• [Page extract]:
Beauty pageant costumes keep repeating and they’re starting to become boringNepali designers are dressing beauty pageant winners in extraordinary attire, but the same theme in most designs reflects a lack of originality.
Last week, fashion designer Manish Rai posted a video on Instagram showing this year’s Miss Nepal donning a costume representing Vajrayogini, a Buddhist deity. Wearing an embellished bikini top and a matching skirt, he introduced Pradeepta Adhikari’s ‘national costume’ for the upcoming international pageant.
The concept of the costume, which is described in the caption of the video, is however, very similar to the one worn by two former Miss Universe Nepal winners. Nagma Shrestha, who was the first ever contestant from Nepal to participate in the Miss Universe pageant, had donned an elaborate headgear representing the Basundhara mandala, while her white costume embodied the style of a Buddhist deity.
“I believe I did something different. But since then, similar themes have been followed,” says Shrestha, who represented Nepal at the pageant in 2017. “I wish they were taking more risks and making more extravagant designs.”
Before Shrestha and her team decided to experiment with the design, Nepali beauty pageant participants were limited to costumes featuring dhaka fabric, rhododendron flowers or gunyu cholo. This was a trend for a long time, with Nepali contestants wearing almost identical costumes year after year.
In Nepal, beauty pageants have served as a platform even for Nepali designers to highlight their creations. And with the unveiling of Shrestha’s costume, it seemed as though the Nepali fashion industry was opening doors for unique and original design ideas. But the duplication of the same concept for the last two years has dampened the mood for many fashion conscious Nepalis who want to see local designers experiment with creativity and originality.
“We can’t just rely on outdated fabrics and the same old pallets,” says Bina Ghale, who had designed Shrestha’s national costume for Miss Universe pageant. “As designers, we should be able to anticipate the future trends. It is necessary to come up with unique designs in addition to being flashy.”
Miss Universe Nepal 2018 winner wore a costume inspired from Avalokitesvara, a Bodhisattva, for the international pageant last year. Both Miss International Nepal 2018 and Miss Nepal Supranational 2019 winners wore a costume inspired by Green Tara, a Buddhist bodhisattva for their respective international events.
Rai, who designed Adhikari’s costume, and has been the in-house designer for the Miss Nepal event for the last two years, says these designs are not easy to make and he did detailed research for them.

• [Stated goal]:
Translate this sentence from the pageant costume article into Spanish: "This was a trend for a long time, with Nepali contestants wearing almost identical costumes year after year." The lines that come next have no connection to the pageant costume article.

• [Information provided]:
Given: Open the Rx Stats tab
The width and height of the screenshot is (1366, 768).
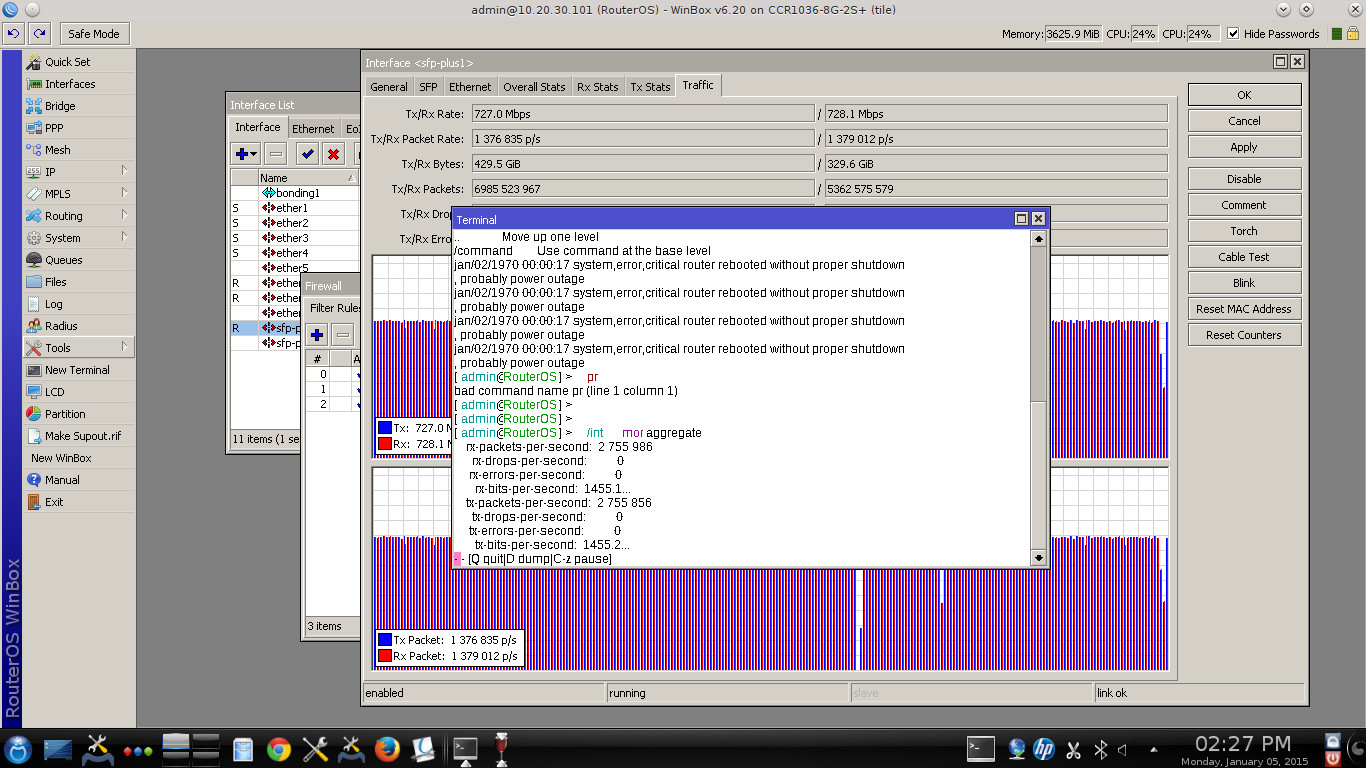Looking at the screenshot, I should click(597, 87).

• [Solution]:
Esta fue una tendencia durante mucho tiempo, con concursantes nepalíes que llevaban trajes casi idénticos año tras año.